Witnesses told police that Cornejo and the man fought. "In the course of that, the gun went off and the victim was shot," Horan said.
The neighbor, whose name and age have not been released, was never taken into custody and will face no criminal charges. Cornejo's family is considering a civil lawsuit.
According to the neighbor and witnesses' accounts, Cornejo was on top of the neighbor as they wrestled on the ground, Horan said. The neighbor then grabbed for his handgun and was attempting to hit Cornejo with the handle while holding the gun in his left hand, though the man is right-handed, Horan said.
The bullet struck Cornejo's back, penetrating his lung, Horan said. The neighbor claimed "he did not intentionally pull the trigger," Horan said, "and there is no evidence to contrary. Many people saw them on the ground wrestling, with Cornejo getting the best of it."
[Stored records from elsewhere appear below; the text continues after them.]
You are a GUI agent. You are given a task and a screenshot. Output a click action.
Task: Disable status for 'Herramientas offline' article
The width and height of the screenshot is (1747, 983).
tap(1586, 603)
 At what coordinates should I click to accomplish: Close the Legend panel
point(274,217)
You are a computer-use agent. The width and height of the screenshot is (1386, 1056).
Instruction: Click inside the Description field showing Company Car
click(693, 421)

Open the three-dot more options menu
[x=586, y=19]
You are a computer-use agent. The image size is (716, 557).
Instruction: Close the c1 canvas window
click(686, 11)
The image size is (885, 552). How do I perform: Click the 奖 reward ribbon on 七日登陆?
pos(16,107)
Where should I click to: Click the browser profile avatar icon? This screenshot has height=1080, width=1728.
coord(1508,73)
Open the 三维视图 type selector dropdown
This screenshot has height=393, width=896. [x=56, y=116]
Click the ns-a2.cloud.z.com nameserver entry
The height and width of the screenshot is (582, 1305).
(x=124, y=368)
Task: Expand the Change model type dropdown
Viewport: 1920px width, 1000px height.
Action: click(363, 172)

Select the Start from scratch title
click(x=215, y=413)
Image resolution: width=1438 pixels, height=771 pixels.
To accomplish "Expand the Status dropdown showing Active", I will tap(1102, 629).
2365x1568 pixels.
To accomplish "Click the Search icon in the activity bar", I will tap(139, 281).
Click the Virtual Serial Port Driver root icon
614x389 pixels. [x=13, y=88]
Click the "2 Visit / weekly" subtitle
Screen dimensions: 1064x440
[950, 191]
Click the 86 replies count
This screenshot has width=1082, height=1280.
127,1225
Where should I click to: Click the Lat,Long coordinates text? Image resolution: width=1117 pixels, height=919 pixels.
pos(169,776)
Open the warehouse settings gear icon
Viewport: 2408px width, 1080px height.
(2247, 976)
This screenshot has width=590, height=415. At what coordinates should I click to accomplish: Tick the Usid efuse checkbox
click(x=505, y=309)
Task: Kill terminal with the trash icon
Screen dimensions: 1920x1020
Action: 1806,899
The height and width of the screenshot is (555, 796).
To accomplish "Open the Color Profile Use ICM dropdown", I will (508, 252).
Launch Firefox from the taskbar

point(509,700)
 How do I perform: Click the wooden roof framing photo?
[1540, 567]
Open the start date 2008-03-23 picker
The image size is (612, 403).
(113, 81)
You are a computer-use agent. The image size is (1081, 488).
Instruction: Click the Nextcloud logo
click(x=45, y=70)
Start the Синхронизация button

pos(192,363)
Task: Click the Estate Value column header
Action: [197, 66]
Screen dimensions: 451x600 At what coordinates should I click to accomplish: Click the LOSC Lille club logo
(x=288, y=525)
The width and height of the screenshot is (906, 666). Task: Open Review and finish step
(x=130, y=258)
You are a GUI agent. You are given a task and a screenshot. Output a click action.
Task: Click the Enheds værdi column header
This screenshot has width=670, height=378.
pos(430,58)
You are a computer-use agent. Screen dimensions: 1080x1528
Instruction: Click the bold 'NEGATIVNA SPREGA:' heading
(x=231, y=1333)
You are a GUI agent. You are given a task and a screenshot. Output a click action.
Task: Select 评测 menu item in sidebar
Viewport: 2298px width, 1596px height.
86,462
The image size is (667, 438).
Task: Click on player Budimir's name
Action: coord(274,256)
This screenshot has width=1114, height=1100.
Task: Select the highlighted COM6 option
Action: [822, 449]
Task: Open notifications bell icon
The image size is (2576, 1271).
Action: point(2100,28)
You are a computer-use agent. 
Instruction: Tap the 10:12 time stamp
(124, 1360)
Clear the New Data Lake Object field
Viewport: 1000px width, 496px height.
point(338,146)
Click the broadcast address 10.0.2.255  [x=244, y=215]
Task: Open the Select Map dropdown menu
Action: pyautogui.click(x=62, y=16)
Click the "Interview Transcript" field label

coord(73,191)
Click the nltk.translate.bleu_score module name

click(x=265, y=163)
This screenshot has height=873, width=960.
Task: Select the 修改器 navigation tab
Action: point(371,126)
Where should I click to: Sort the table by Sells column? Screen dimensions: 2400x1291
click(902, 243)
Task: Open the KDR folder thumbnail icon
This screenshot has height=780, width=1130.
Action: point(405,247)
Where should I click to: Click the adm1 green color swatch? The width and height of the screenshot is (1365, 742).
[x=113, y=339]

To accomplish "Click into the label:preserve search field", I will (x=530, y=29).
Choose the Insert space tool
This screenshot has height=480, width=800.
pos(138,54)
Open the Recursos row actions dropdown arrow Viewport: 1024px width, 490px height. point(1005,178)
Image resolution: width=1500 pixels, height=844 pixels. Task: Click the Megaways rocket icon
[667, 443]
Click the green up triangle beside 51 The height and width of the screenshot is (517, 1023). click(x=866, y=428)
Horan rarely lets a grand jury make a decision for him. He has said in the past that he is elected to make the tough calls, and he alone decided in 2000 not to file charges against a Prince George's County police officer who fatally shot a man in Falls Church.
"But this is a very unusual case," he said, explaining his decision to have Fairfax Detective Chester Toney present the case to a grand jury of seven Fairfax residents. He said it had elements of an accidental killing, a self-defense killing or worse, because the neighbor brought a gun to a fight with an unarmed man.
Ultimately, Horan gave the grand jury the option of indicting the neighbor for involuntary manslaughter. "I really left it up to them," the prosecutor said, "knowing full well if you can't convince seven citizens that there's probable cause, you'll never convince a trial jury beyond a reasonable doubt to come up with a unanimous verdict."
Members of Cornejo's family, who waited in the courthouse for the grand jury's decision yesterday, said they had uncovered evidence that the police ignored. "My cousin was beaten down," Juan Carlos Cornejo said. "He had bruises on his forehead and on his back. He was beaten, and then he was shot."
Juan Carlos Cornejo said he had spoken with the woman who attended the party with his cousin. "He did not hit her," he said. "There was an argument but nothing else." He said the family "never felt the police were on our side, from day one. They never gave us any information. There's no fairness at all. Obviously, they've taken sides."